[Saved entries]
::::
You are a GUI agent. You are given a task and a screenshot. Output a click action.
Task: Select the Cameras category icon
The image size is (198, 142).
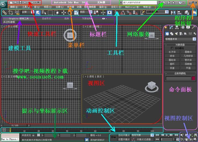(181, 34)
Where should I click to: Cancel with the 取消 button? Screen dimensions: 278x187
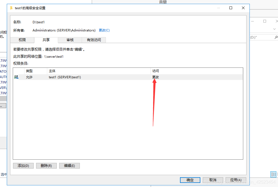click(213, 180)

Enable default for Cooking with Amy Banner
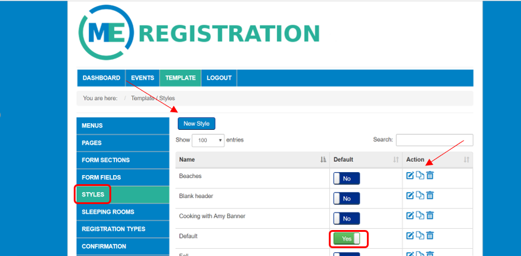(346, 219)
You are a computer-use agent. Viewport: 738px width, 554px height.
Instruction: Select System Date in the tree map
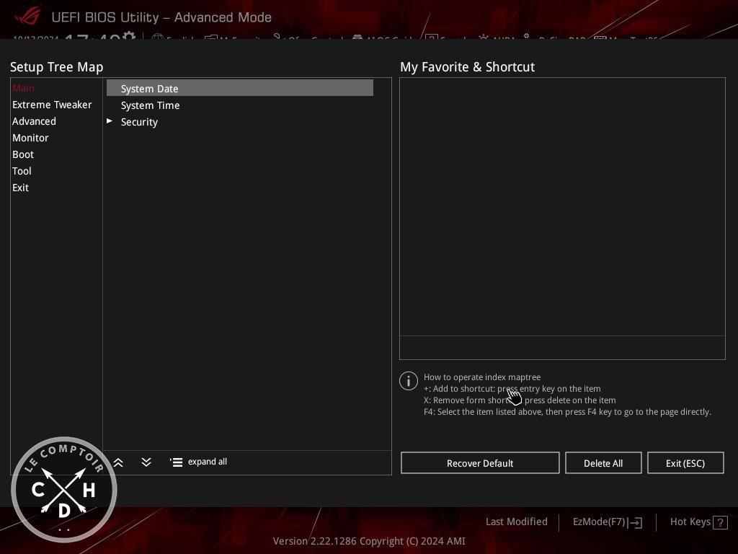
::::
- **REQUIRED ACTION**
Only the lines from the line holding "Enable default for Cooking with Amy Banner" through the last line above belong in the answer, repeated exactly; the pictures do not.

- **RESULT BELOW**
Enable default for Cooking with Amy Banner
(346, 219)
You are a computer-use agent. Viewport: 738px width, 554px height.
Instruction: Select System Date in the tree map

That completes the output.